By late March, that baseline had deteriorated. Bloomberg reported that the central bank was holding rates while cutting its growth forecast as the Iran war persisted. A parallel sign of weaker expectations came from Israel’s Finance Ministry: MarketScreener reported that the ministry’s chief economist reduced the 2026 GDP growth forecast from 5.2% to 4.7%, citing disruption caused by the Iran-Israel-US war.

That leaves little doubt about the direction of travel. At the start of the year, Israeli authorities were still operating with a strong rebound scenario for 2026. By the end of March, the balance of risks had shifted toward slower output, weaker investment and softer domestic demand, even if the central bank’s final updated figure differs from the Finance Ministry’s number.

The Iran war is adding external inflation pressure

The conflict is not only a domestic growth problem. It is also an external inflation risk. The OECD has warned that a prolonged conflict involving Iran and disruption around the Strait of Hormuz could lift global inflation and weigh on growth. Bloomberg has separately reported that the war in Iran pushed investors to rethink the likely path of rates at major central banks as energy prices rose, creating the classic policy tension between weaker growth and stronger inflation. For Israel, that tension is especially acute because rates are already high and room for rapid easing has narrowed.

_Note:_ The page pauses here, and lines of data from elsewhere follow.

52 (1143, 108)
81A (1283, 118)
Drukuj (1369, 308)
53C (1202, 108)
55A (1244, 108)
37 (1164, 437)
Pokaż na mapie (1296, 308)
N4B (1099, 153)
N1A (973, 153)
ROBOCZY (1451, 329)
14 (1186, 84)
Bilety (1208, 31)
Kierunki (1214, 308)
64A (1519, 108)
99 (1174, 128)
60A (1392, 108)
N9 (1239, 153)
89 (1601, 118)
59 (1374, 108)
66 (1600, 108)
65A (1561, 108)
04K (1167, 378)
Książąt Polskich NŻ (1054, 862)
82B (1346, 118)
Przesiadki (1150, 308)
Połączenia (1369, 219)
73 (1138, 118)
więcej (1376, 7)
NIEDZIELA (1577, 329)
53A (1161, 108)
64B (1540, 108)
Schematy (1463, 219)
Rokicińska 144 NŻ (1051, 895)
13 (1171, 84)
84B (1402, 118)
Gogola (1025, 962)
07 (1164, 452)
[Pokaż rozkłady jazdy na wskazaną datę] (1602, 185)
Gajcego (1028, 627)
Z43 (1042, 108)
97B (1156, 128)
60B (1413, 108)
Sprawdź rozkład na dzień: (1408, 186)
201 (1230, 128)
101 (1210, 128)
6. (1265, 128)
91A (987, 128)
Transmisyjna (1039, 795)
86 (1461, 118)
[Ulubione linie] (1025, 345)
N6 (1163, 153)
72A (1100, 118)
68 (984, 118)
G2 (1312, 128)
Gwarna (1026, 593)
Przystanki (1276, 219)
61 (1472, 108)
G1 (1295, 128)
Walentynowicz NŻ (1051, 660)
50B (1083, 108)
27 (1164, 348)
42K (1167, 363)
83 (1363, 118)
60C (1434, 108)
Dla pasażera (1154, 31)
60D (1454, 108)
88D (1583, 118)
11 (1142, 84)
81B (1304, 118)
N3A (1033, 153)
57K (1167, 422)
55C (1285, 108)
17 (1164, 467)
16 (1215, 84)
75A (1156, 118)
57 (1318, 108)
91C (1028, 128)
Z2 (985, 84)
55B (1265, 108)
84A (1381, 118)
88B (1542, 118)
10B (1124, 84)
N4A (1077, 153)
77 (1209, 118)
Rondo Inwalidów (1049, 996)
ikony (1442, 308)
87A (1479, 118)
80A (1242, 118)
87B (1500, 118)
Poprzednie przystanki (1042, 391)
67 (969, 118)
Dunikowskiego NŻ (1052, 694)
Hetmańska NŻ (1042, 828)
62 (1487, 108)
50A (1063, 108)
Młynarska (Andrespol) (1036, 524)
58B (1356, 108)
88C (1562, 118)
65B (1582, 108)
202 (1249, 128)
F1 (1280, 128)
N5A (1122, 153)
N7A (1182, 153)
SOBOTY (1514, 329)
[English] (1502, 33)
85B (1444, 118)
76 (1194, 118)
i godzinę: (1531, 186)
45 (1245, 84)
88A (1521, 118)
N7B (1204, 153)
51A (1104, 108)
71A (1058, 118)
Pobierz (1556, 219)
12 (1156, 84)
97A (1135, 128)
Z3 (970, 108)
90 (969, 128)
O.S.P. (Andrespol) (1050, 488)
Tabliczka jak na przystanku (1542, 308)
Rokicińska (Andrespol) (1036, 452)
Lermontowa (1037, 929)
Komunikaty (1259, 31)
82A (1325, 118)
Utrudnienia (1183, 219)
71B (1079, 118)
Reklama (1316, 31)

Even before the March decision, the Bank of Israel had made clear that future policy moves would depend not only on inflation and activity but also on the geopolitical environment. Holding rates again in March suggests that policymakers still do not see conditions for a confident easing cycle, despite relatively restrained current inflation readings.

What the decision means for borrowers and markets

For households and companies, a 4% policy rate means borrowing costs in Israel, including mortgage and corporate financing costs, are likely to stay higher for longer than markets expected at the beginning of the year. In January, the central bank still projected that the average rate in the fourth quarter of 2026 could fall to 3.5%, implying room for easing later in the year. The war and the rise in external risks have made that path much less straightforward.

For markets, the key signal is that the Bank of Israel remains data-dependent but is now operating from a more defensive posture. A stronger shekel and moderating inflation would normally support eventual rate cuts. Yet higher risk premia, war-related fiscal pressure and the possibility of fresh price shocks are, for now, stronger arguments for caution.

As International Investment experts report, the March decision shows that Israel’s economy remains resilient enough to avoid emergency monetary moves, but no longer predictable enough for a swift return to easier policy. If the Iran war drags on, the central risk for Israel will not be weaker GDP growth alone, but a more difficult mix of expensive credit, fiscal strain and renewed imported inflation.

FAQ: Bank of Israel rates, inflation and growth

Why did the Bank of Israel hold rates on March 30, 2026?
Because policymakers are balancing moderate current inflation against the risk of renewed price pressure tied to war, fiscal developments and external energy shocks.

What is Israel’s current benchmark interest rate?
As of March 30, 2026, the Bank of Israel benchmark rate is 4%.

What happened to Israel’s growth forecast?
In January, the Bank of Israel projected 5.2% GDP growth for 2026. By late March, Bloomberg reported that the central bank had lowered that outlook, while the Finance Ministry cut its own 2026 forecast to 4.7%.

Why does the Iran conflict matter for Israel’s rate outlook?
Because it raises Israel’s risk premium, affects fiscal policy, disrupts business visibility and can lift inflation through energy and supply channels.

Could the Bank of Israel still cut rates later in 2026?
Yes, that remained part of earlier official projections, but the path now depends much more heavily on the war, inflation and overall economic conditions.